Brexit forces bankers to transfer London European stock trading

The consequences of Britain’s separation from the European Union were shown on the first trading day of the year, when a large part of the turnover in EU shares moved from London to locations located in Amsterdam, Paris and other financial centers on the continent .

Britain’s accession to the EU meant that banks and investors in the region could bypass stock exchanges such as luxury goods giant LVMH Moët Hennessy Louis Vuitton SE and Just Eat Takeaway.com NV, the major food distributor listed on Amsterdam. company and market them in London in alternative locations. These locations included Turquoise, a majority owned trading center of the London Stock Exchange Group PLC, and rival platforms Aquis Exchange PLC and Cboe Global Markets Inc. in the European market.

But with the Brexit trade agreement taking effect on January 1, that option is over.

The bloc pushed for greater control over EU stock trading during the Brexit negotiations as part of its efforts to compete better with London, historically Europe’s dominant financial center.

Trading venues were ready for the post-Brexit shift in EU stock trading volume. The LSE Turquoise, for example, in late November set up a European hub in Amsterdam to trade European shares. Cboe also has a hub in Amsterdam. Aquis operates a platform in Paris for the same reason. Although operations seem unlikely to suffer, at least in the short term, volumes leaving London send a signal that other city centers can compete effectively and support comparable services without hiccups.

LSE declined to comment on trading volume levels for its Turquoise platform in Amsterdam on Monday. For Cboe, around 90% of its European stock trading volumes were transferred to its platform in Amsterdam on Monday. Before that, all that volume was done in London. In the case of Aquis, around 100% of its European share volumes were transferred to the Paris operation. This is higher than the minimum when the United Kingdom was still part of the EU.

“It was a transition business overnight,” said Belinda Keheyan, head of marketing at Aquis.

The UK’s split with the EU has already triggered an outflow of £ 1.2 trillion, equivalent to about $ 1.6 trillion, of assets to Continental Europe since the 2016 Brexit vote and forced banks, foreign exchange operators and other financial institutions to transfer hundreds of employees and expand or open new offices in Frankfurt, Paris and other European cities.

A food delivery courier for Just Eat Takeaway.com in London


Photograph:

Hollie Adams / Bloomberg News

Officials at some exchanges say it is too early to determine whether Europe’s domestic stock markets will generate significant turnover gains on their respective exchanges as a result of shifting activity to the continent. This is reflected in the market share data for different operators. For example, turnover on the Deutsche Börse Xetra exchange currently represents about 14.4% of the total volume on European markets, according to Cboe, which tracks the data. This represents an increase compared to an average daily share of 13.9% in December.

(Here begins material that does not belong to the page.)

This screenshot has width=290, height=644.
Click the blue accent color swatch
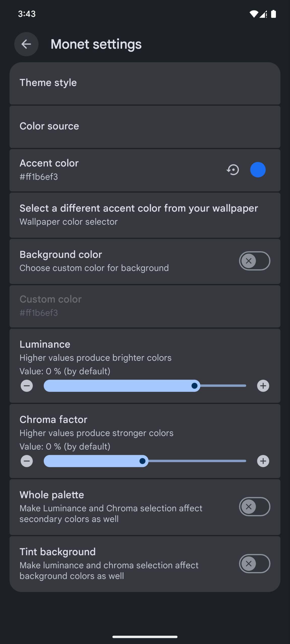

However, the market share of Spain’s Madrid Stock Exchange and Euronext NV’s European platforms, including those in Amsterdam and Paris, are currently below their December averages.

The change in trading volumes for EU shares coincided with the weakness of the pound, which was traded 1.5% lower against the euro.

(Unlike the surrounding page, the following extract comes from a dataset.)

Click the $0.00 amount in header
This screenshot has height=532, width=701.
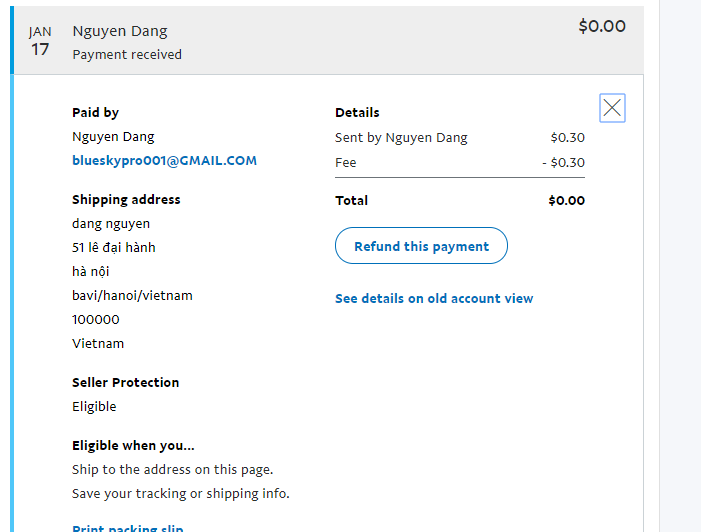601,26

Jane Foley, head of foreign exchange strategy at Rabobank, said that while the change in the trading location could weigh on the pound, news about the spread of Covid-19 and vaccines against it is obscuring any impact.

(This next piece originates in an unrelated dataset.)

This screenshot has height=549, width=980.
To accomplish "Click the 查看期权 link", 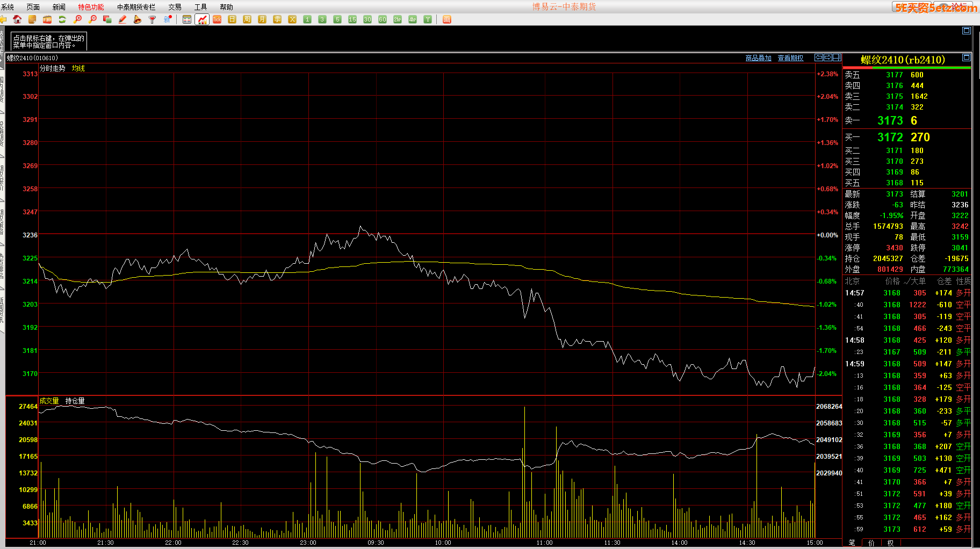I will pos(790,58).
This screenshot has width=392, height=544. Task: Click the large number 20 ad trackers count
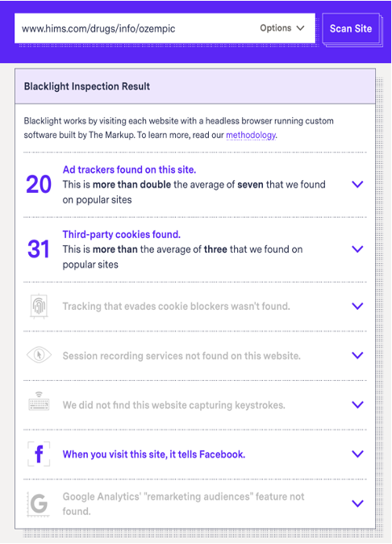[x=39, y=184]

“Perhaps this year it will become a little more obvious,” said Foley. “We need a longer period to really look at the primary factors. It is very difficult to find out what factors are pulling in either direction. “

An agreement between the UK and the European Union was struck in late December, days before the year’s deadline, giving Britain significant freedom to deviate from EU regulations and sign free trade agreements with other countries. Photo: Paul Grover / Press Pool (originally published on December 24, 2020)

Write to Ben Dummett at [email protected]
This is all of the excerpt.